▼▼▼

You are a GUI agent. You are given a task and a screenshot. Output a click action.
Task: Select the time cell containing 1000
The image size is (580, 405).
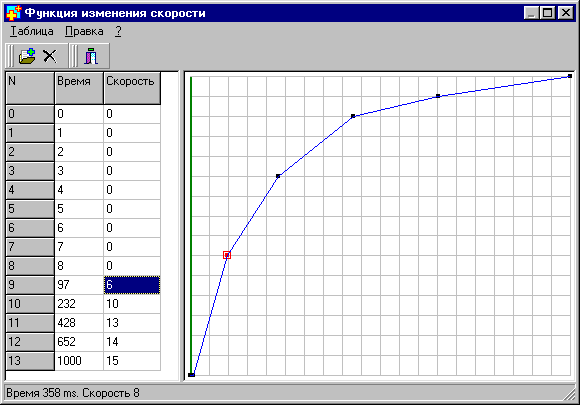79,361
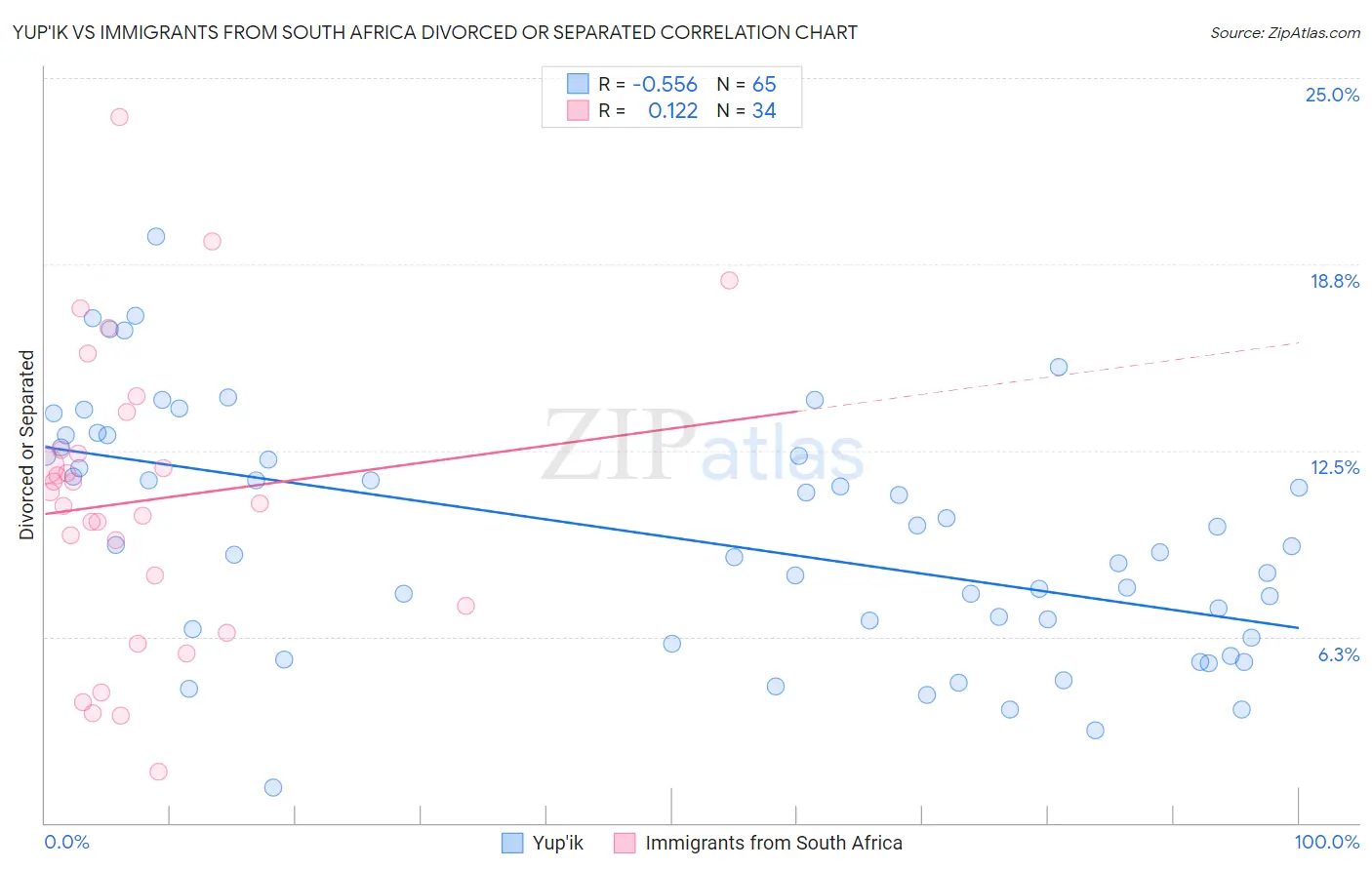Click the pink Immigrants from South Africa swatch
Image resolution: width=1372 pixels, height=870 pixels.
[625, 843]
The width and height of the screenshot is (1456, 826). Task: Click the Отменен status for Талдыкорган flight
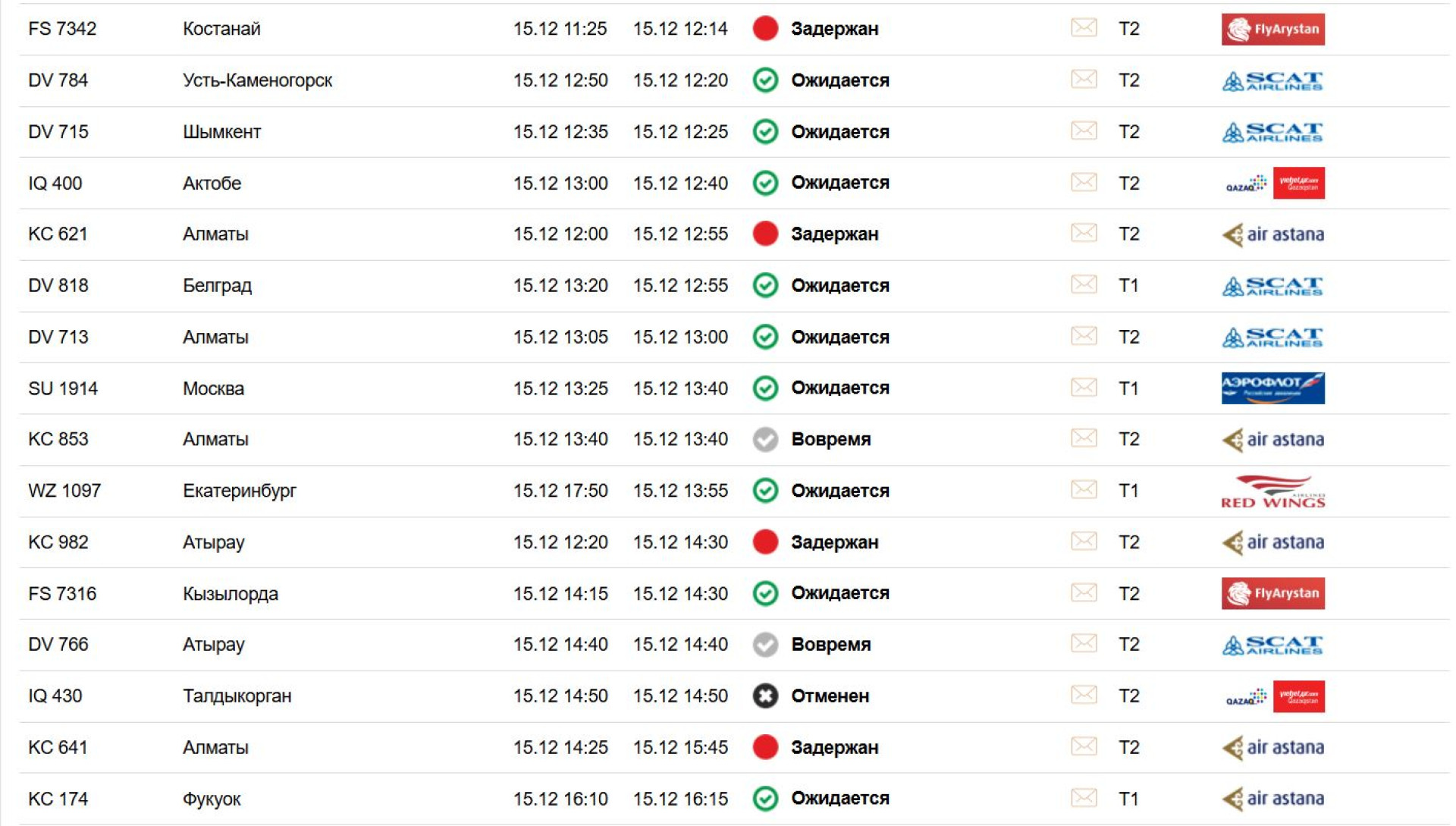[x=830, y=696]
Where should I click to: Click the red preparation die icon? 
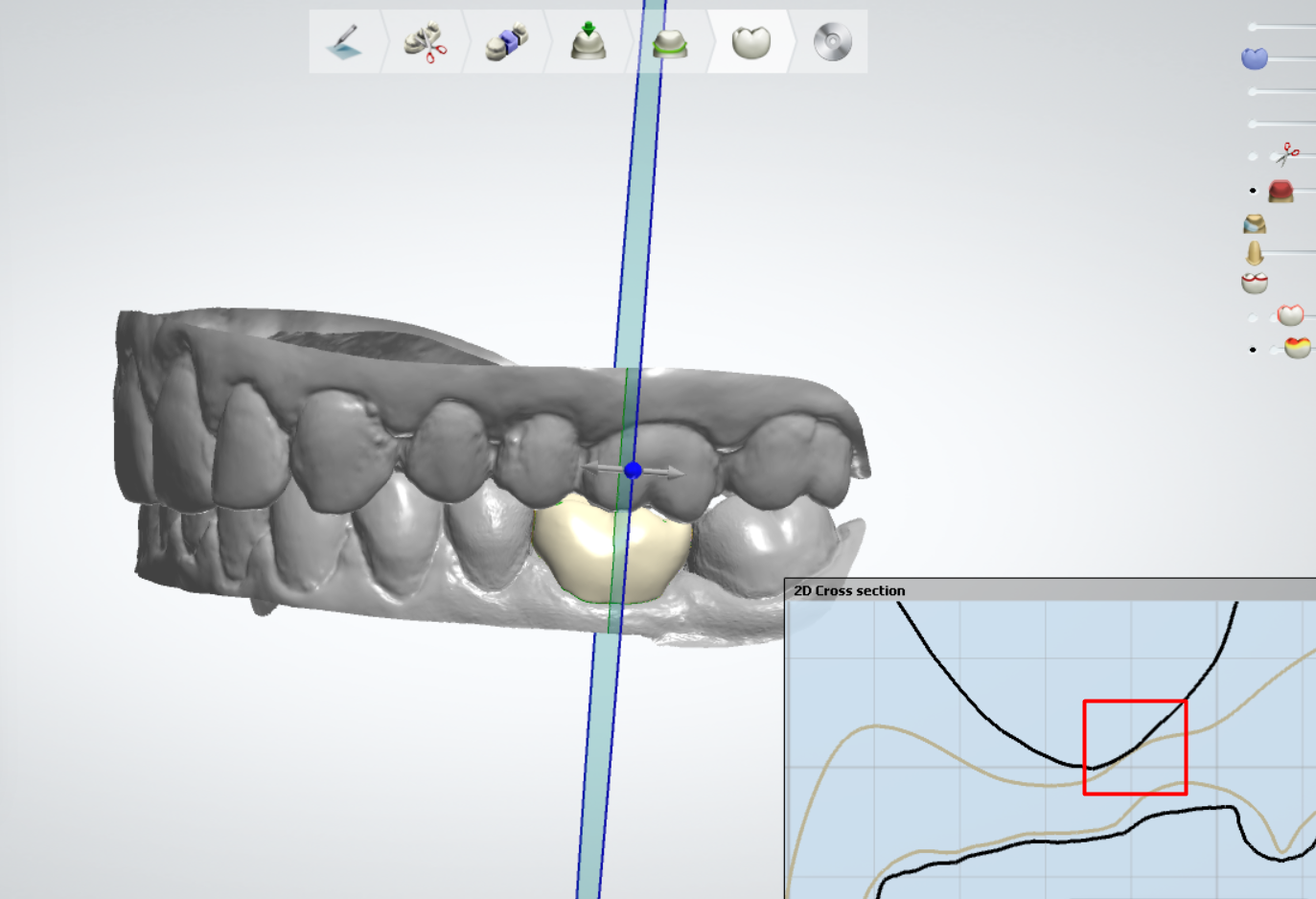point(1281,191)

▲▲▲

Assigned task: Using the records above, reproduce exactly the lines from the line containing "Where should I" through the last line, with both ends kept and no pictures.

Written solution:
Where should I click to: Click the red preparation die icon? 
point(1281,191)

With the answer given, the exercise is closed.